Vegetarian: If a recipe is designated as Vegetarian, its ingredients do not contain meat, poultry, fish, or seafood. Eggs are not excluded in Accommodating Table’s vegetarian recipes; however, they are excluded in Vegan recipes. Also, products made from meat, poultry, fish, or seafood; e.g., Worcestershire sauce (anchovies), chicken stock and broth are excluded ingredients in Accommodating Table’s Vegetarian recipes.
Wasabi Powder: Japanese horseradish; a green powder made from dehydrated wasabi root.
Whip: To beat a food lightly and rapidly to combine thoroughly either with a whisk, blender, mixer, or food processor to infuse the food with more air.

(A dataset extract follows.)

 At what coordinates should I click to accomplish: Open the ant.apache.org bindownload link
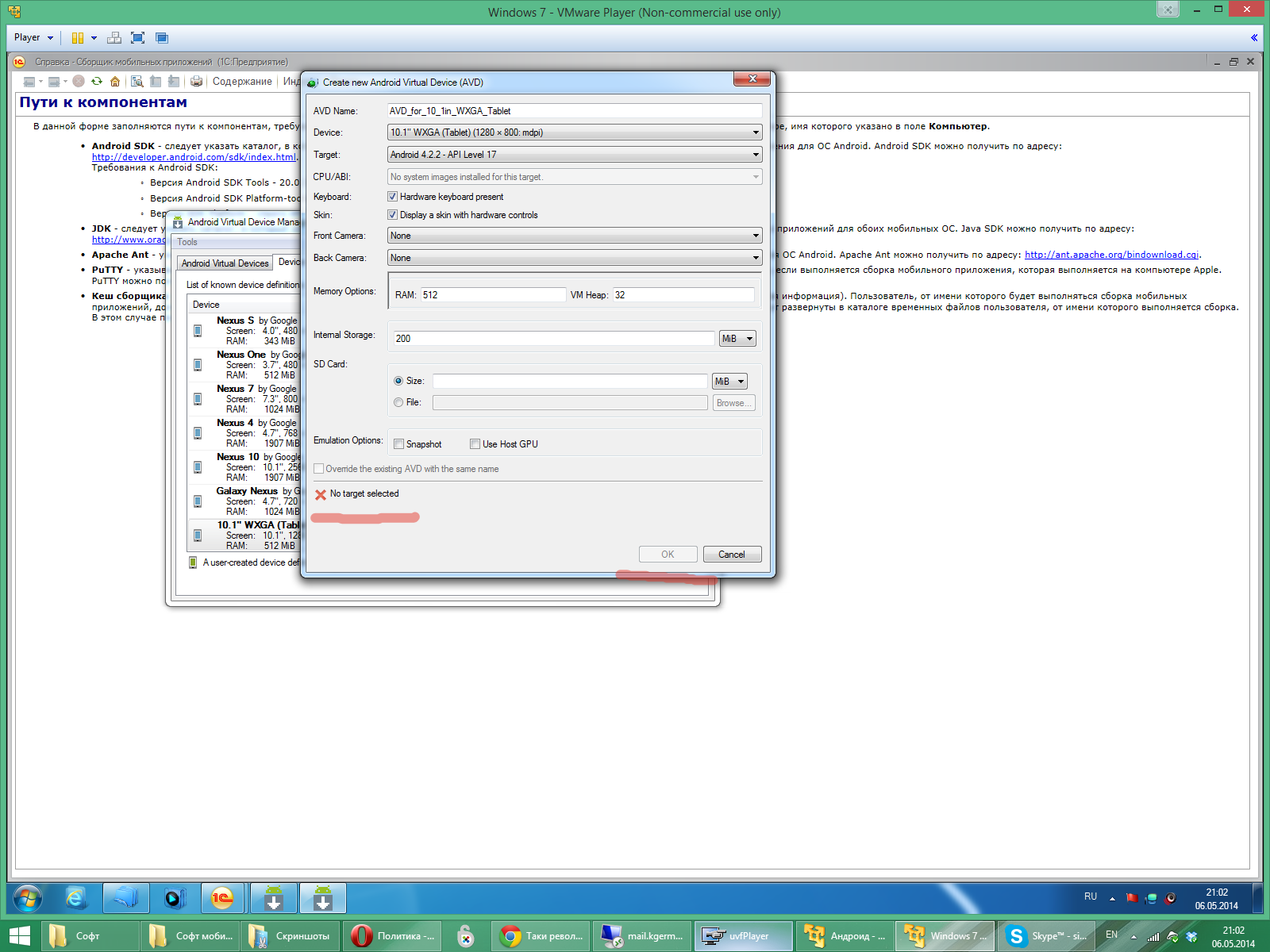pyautogui.click(x=1111, y=255)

Whipping Cream: High fat content milk — the richest part of milk, which rises to the top of fresh milk.
Whisk: A kitchen utensil consisting of several hoops of wire, used for whipping.
Whitewash: A thickening agent made from combining flour and water.
Wine, Madeira: A fortified Portuguese wine made in the Madeira Islands.
Wine, Marsala: A fortified Italian wine. Dry good Marsala is an ingredient in soups and is an excellent substitute for white wine in recipes such as risotto — Florio is an example of a good, dry Marsala wine.
Zest: The outside peel or skin of citrus fruit, cut into small pieces with a zester or knife.